The limiter and small mixer (e.g., 8 channel rack mount mixer) should be mounted in a small rack which would have a lockable face plate, so settings cannot be tampered with.
One of the next steps will be to test the enclosure concept with the K10, pre-recorded music, and then live music. Sound measurements would be performed to reasonably verify the predicted sound levels shown in Figure 1. As part of these tests, it is recommended that staff visit all the complainant locations to report back how audible (or not) the music is.
Once the enclosure concept is verified and live performances resume, it is recommended that some sound measurements be conducted to confirm adherence to the predicted levels.
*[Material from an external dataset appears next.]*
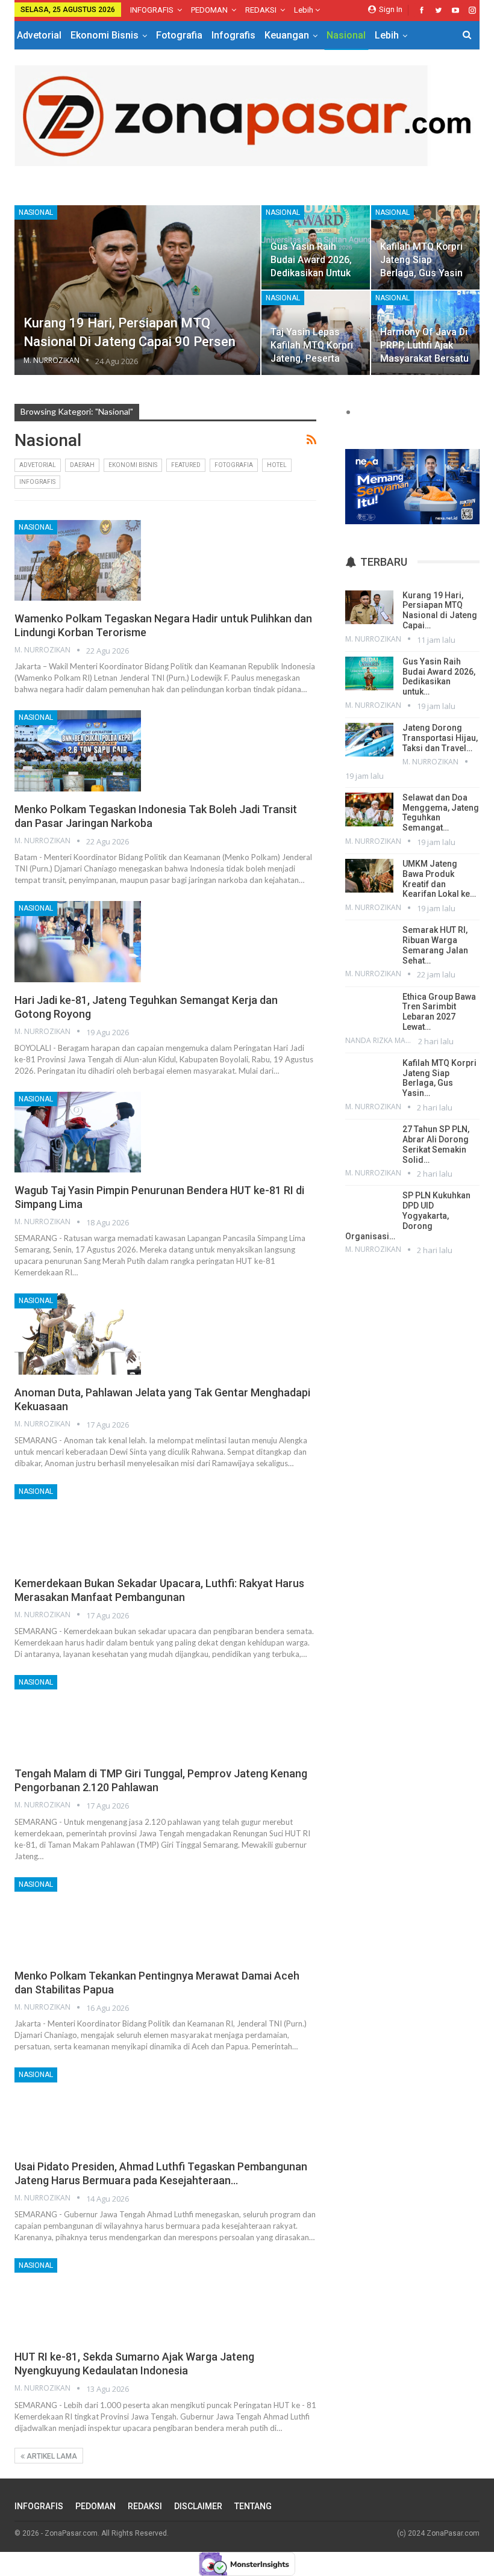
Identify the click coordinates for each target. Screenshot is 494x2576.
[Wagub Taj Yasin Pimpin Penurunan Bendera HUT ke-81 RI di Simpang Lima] (77, 1132)
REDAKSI (261, 9)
Addendum- Enclosure Acoustical Testing Results
DCC conducted acoustical tests of the enclosure on 6-11-18. Three different tests were performed:
1. Pink Noise- steady test signal to evaluate the performance of the enclosure.
2. Live Music- same test as 1, but with time varying music level.
3. Live Music- Listening tests at each complainant location.
Pink noise is a flat frequency response and non-varying test signal which was used to evaluate the enclosure performance. Four measurement positions were employed which are shown in Figure 4.
Each position is 50’ from the QSC K10 loudspeaker. The pink noise level was set at 73 dBA at position 1, which is representative of past music performances. This test is generally more accurate than the music test because of the consistency of the test signal. Next, the same procedure was performed with live music- amplified acoustic guitar and vocal. Table 2 shows the results of the tests as well as live music at the property line.
Predicted CADNA results agree well with the measured data. Good agreement is defined as ± 3 dBA, and the overall average is less than 1.1 dBA. This finding provides a solid basis for the predicted sound levels shown in Table 1, which comprises a dramatic improvement relative to the non-mitigated previous music performances.
The final step in the testing was for Clam Shack staff to visit the locations shown in Table 1 during the music tests. Table 5 shows the results of this test. The results of the test range from the music being barely audible to not audible, which is in keeping with the predicted dramatic improvement. However, it is important to note that “audibility” should not be the acceptability criteria for this type of environmental sound issue. Under certain conditions, music would likely be audible. For example, as ambient sound levels drop during nighttime hours, the masking effect of ambient sound diminishes and often exposes the music signal more clearly. Other issues affecting audibility include varying music levels, wind and other meteorological effects, enhanced sound propagation over water, and people’s varying hearing thresholds.